The above explanation is without the use of the Be. When using Be, what happens is that the bucket “grows” if more tokens are filled into the bucket than there can be in it. It can be over-filled with Be bytes, after the Bc+Be, it again overflows. This will allow us to send more than Bc each time interval, because we have “saved” up for it during times of idle periods.

Now some formulas:

Tc = Bc/CIR

What this means is that if you know two of the parameters, you can calculate the third. Normally we would know the CIR, because thats what we want to shape to, but we can also set the Bc, lets try:

Tc =8000/64000

Tc = 0,125, which is 125 ms.

So what we know from this is, each 125 ms, the bucket will be filled with 8000 bits, which will result in a bitrate of 64000. With no further modifications, the Be will be set to Bc.

All this comes out to make a smooth bandwidth usage of 64kbps, but it also delays some packets, which might not be what we want to do.

Policing:

Policing is a more drastic option to impose on our packets. It also uses the bucket analogy even more. When we speak of Bc and Be here, it is actually the bucket sizes. With policing we dont use time intervals in the same way as in shaping, instead we use time intervals to calculate the current refill rate, also note that Bc and Be are mentioned as bytes when talking about policing (dont blame me). Refill rate is based upon:

((Current-arrival-time-of-packet – Last-arrival-time-of-packet) * packetization-rate) / 8.

This is done each time a packet arrives. So lets take our example with reaching a rate of 64 kbps, and its been 1 second since the last packet arrived:

((2 – 1) * 64000) / 8 = 8000 bytes.

8000 bytes are then put into the Bc bucket. That makes sense as 64 kbps = 8000 bytes. Now here’s where it gets tricky, as there are three ways of policing:

• Single rate, two color policing.
• Single rate, three color policing.
• Dual rate, three color policing.

Basically, single rate, two color policing, uses the concept of one bucket (Bc) and no Be bucket. If there’s enough tokens (bytes) in the bucket after the calculation, we can send the data, and is said to be “conforming”, if not, we are exceeding.

Single rate, three color policing, uses the Bc bucket. If we have an overflow of the Bc bucket, it goes into our savings-account, Be bucket. We can then send more at a later time. We have three outcomes of a packet in this case, we are either conforming meaning that we can send the packet with our Bc bucket alone, or we can be exceeding, which means we have to dig into our Be bucket, or finally we can be violating, where we can take a third action.

Dual rate, three color, is basically policing to the max rate constantly, as we are filling both the Bc and Be buckets at the same time, allowing us to exceed all the time. When we subtract tokens, we are also subtracting them from both buckets except when we only exceed, where we only subtract them from the Be bucket. In effect this gives us the difference between the two buckets, and we can max out the PIR (Peak Information Rate) rate all the time.

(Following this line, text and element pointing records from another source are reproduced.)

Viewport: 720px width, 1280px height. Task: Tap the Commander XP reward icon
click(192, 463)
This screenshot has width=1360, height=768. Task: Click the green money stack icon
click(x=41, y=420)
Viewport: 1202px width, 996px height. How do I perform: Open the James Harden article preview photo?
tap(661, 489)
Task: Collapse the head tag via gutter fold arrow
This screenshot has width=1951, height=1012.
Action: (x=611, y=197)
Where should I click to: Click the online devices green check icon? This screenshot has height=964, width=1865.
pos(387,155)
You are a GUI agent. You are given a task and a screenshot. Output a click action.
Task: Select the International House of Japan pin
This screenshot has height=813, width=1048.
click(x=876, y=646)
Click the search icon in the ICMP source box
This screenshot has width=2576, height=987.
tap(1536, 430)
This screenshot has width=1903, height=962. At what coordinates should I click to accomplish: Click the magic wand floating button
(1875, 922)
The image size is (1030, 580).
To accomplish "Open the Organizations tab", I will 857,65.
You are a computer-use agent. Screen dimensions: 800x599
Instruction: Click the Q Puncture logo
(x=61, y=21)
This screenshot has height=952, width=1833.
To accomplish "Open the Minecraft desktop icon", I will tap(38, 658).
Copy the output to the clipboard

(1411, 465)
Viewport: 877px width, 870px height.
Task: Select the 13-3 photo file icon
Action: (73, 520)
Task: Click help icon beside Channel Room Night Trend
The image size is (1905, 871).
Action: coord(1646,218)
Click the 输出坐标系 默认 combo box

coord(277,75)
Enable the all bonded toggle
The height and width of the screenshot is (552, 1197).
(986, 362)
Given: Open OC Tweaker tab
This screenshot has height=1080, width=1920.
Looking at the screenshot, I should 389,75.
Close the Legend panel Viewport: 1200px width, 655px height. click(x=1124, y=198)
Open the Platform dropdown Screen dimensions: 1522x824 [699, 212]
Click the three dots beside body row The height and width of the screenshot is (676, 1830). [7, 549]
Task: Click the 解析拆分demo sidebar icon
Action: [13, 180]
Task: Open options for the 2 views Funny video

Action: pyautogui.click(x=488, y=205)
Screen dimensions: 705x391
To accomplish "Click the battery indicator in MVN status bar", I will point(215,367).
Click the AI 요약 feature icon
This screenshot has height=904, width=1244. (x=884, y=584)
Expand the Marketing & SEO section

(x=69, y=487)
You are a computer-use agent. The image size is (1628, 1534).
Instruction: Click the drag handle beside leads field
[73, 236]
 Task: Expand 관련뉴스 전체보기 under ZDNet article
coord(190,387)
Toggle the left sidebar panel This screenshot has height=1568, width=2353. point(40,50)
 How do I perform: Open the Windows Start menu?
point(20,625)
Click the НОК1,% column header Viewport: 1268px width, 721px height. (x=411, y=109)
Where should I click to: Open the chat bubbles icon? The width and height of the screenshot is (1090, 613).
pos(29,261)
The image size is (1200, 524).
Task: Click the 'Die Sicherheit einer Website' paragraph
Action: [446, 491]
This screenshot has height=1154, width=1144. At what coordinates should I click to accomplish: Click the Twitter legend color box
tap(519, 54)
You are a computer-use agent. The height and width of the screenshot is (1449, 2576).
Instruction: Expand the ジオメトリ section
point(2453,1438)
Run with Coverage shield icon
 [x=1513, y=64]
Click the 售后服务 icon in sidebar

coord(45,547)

Where the difference really comes into play, is that we with policing can take a certain action depending on whether we are conforming, exceeding or violating, for example:

police 64000 Bc 8000 Be 8000 conform-action transmit exceed-action drop violate-action drop

This would be an example of a single rate, three color scheme. We have what happens to packets when they are conforming, what happens when they are exceeding, and what happens above exceeding.

A two color scheme:

police 64000 Bc 8000

We allow an 8000 byte bucket, everything else exceeds.

Its really hard to explain these technologies in a consise manner, but I hope the above gives some insight into how they work.